UK SMBs suffer disproportionately from cyber attacks, says Matt Aldridge, OpenText Cybersecurity
The commentary on the serious consequences of cyber attacks for UK SMBs, from Matt Aldridge, Principal Solutions Consultant, OpenText Cybersecurity. When large enterprises get hacked, it almost always makes headlines – yet research shows that the frequency and impact of cyber attacks on SMBs can be far more devastating, due to the lack of security expertise and infrastructure they are faced with. The below image from OpenText Cybersecurity’s annual Threat Report shows that smaller organisations suffer disproportionately from having their systems compromised.
The comment, Matt Aldridge discusses the security risks inherent in the SMB landscape and what these smaller organisations can do to protect themselves against pernicious attacks.
“SMBs are a sweet spot for hackers to exploit because they often lack cybersecurity resources, both technology and security expertise. Today’s complex threat landscape presents a huge risk to SMBs that don’t have sufficient cyber resiliency preparation to stop the spread and recover quickly from an attack. According to the recent SMB Ransomware survey from OpenText Cybersecurity over half (53%) of UK SMBs are worried about their cybersecurity budget shrinking amid rising inflation rates and 84% are concerned about a ransomware attack impacting their business.
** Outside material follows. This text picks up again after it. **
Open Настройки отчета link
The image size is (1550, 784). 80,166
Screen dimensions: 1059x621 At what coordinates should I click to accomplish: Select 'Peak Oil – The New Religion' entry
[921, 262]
A vital part of an organisation’s defence is employee education, which should be the bedrock of a security strategy. There’s no use in investing in sophisticated cybersecurity software and services, if employees are clicking on dodgy links which give cybercriminals access to a network.
Unfortunately, many SMBs still think they’re too small to be targeted by malicious actors, with 66% of UK SMBs don’t think or aren’t sure they are a ransomware target, which leaves them underprepared and under resourced when it comes to defending against attacks. This is even more important when dealing with remote employees who may be accessing the business network via personal devices.
To ensure protection, SMBs should look to implement remote cybersecurity training and the establishment of proper online etiquette guidelines for staff. Employee education will underscore an effective cybersecurity strategy and comprehensive best practice guides for passwords and system policies are critical to maintaining defences.
However, any training programme must focus on the frequency and method of delivery. Short sessions in five-to-ten-minute modules aka ‘microlearning’ improves information retention and fits into a busy lifestyle or workday. A more snackable approach to cybersecurity training mirrors how people are increasingly wanting shorter content whilst helping with concentration. In a world where employees crave career growth and development opportunities, microlearning provides a solution that suits time-poor schedules and will ultimately keep sensitive data safe, reduce stress and improve job satisfaction.”